Networking modules were a big thing this release.

So big, it’s easy to overlook the rest. Here are, in my opinion, many other things worth glancing over for 2.3 (discovered from commits, or from the changelog):

  • ansible_user doesn’t work anymore if you don’t have a variable explicitly set (depends on your connection plugin). If you have facts gathered, you may want to use ansible_user_id. This bug has already been fixed in the 2.3 branch and will probably be shipped in version 2.3.0.1
  • Vars precedence and inheritence have changed. Please have a look at the docs for variable precedence. I have to test if it broke my vars_plugins.
  • module_utils for custom modules can be shipped with roles. \o/
  • a passwordstore lookup was introduced (see also passwordstore.org). Maybe it was there before, but I can’t remember it, and I love it.
  • a keyring lookup was introduced.
  • You can now have a more terse run output with the new dense callback plugin.
  • YAML and pickle cache support! Interesting, I think I will prefer YAML compared to all of the existing cache plugins.
  • There are new combinations and permutations filters.
  • We now finally have archive, long after unarchive.
  • New/Updated toys (modules) are available for ansible stats, wait for connection, nginx, openssl, jenkins groovy scripts, parted, tempfile, zfs, Clear Linux, HP ILO, FreeIPA, iso extraction, ldap, logstash, netapp, omapi, ovirt, serverless, openbsd, let’s encrypt, the usual clouds, …
  • Time to flatten your package lists yourself again! removed ‘package’ from default squash actions as not all package managers support it and it creates errors when using loops, any user can add back via config options if they don’t use those package managers or otherwise avoid the errors. Great. Moar slowness.
  • Blocks can now have a name field. I like this improved readability.
  • SO MUCH WOW with strategies: Default strategy is now configurable via ansible.cfg or environment variable. That’s a change I love, mainly because I now have a different way to use a strategy I wrote (with the help of Kevin Carter, see in openstack-ansible-plugins) without changing my playbook.
  • There are changes in the way multiple --tags given in the CLI behave. On this note, if you’re tired of all of these changes, you can use my/our tag filtering strategy ;)
  • restructured how async works to allow it to apply to action plugins that choose to support it. Great, we’ll have to adapt config-template action plugin, if need be.
  • I am now forced to have a look at our custom connection plugin because of the multiple connection/retry behavior changes. For example:

    • On platforms that support it, use more modern system polling API instead of select in the ssh connection plugin. This removes one limitation on how many parallel forks are feasible on these systems
    • added optional ‘piped’ transfer method to ssh plugin for when scp and sftp are missing, ssh plugin is also now ‘smarter’ when using these options
    • On top of that, there were other changes linked to connections/retries.
  • I. FEEL. THE. DANGER. : Fixed issues with inventory formats not handling ‘all’ and ‘ungrouped’ in an uniform way.
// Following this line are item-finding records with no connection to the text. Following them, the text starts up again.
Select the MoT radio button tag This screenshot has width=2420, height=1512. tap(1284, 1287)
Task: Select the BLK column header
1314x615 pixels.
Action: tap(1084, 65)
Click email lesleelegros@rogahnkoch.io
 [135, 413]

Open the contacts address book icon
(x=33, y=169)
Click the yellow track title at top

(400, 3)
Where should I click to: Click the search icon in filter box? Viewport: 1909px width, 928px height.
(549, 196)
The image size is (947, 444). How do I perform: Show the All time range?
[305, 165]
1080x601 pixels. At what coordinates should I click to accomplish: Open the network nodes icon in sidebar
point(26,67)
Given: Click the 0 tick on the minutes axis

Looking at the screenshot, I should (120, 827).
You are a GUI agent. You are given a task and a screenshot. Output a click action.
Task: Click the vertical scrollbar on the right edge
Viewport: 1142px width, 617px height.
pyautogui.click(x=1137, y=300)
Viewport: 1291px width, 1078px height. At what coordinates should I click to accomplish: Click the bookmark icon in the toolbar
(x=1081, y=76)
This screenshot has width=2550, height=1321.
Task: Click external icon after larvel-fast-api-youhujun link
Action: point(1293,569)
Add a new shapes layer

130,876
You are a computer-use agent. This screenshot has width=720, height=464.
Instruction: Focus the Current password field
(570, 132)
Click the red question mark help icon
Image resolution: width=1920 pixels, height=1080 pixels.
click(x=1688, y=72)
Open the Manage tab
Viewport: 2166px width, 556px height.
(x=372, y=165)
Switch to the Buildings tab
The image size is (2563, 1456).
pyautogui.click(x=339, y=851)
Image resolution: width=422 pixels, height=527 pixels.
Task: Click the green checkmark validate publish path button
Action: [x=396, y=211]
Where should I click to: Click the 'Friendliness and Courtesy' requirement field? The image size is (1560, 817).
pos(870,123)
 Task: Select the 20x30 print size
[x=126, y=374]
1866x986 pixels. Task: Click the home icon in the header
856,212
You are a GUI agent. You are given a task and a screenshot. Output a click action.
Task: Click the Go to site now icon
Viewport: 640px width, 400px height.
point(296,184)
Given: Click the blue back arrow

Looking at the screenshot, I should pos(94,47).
  • Yum state: list now works with disable repo and enable repo.

  • Split on newlines when searching become prompt (5).

  • LXC module doesn’t have a problem with HOSTNAME in bashrc anymore.

  • The ansible-galaxy init can now take a skeleton argument, and/or read env vars for skeleton role location.

  • The message “skipping: no hosts matched” has returned!

  • The apt_repository module got a bug fixed.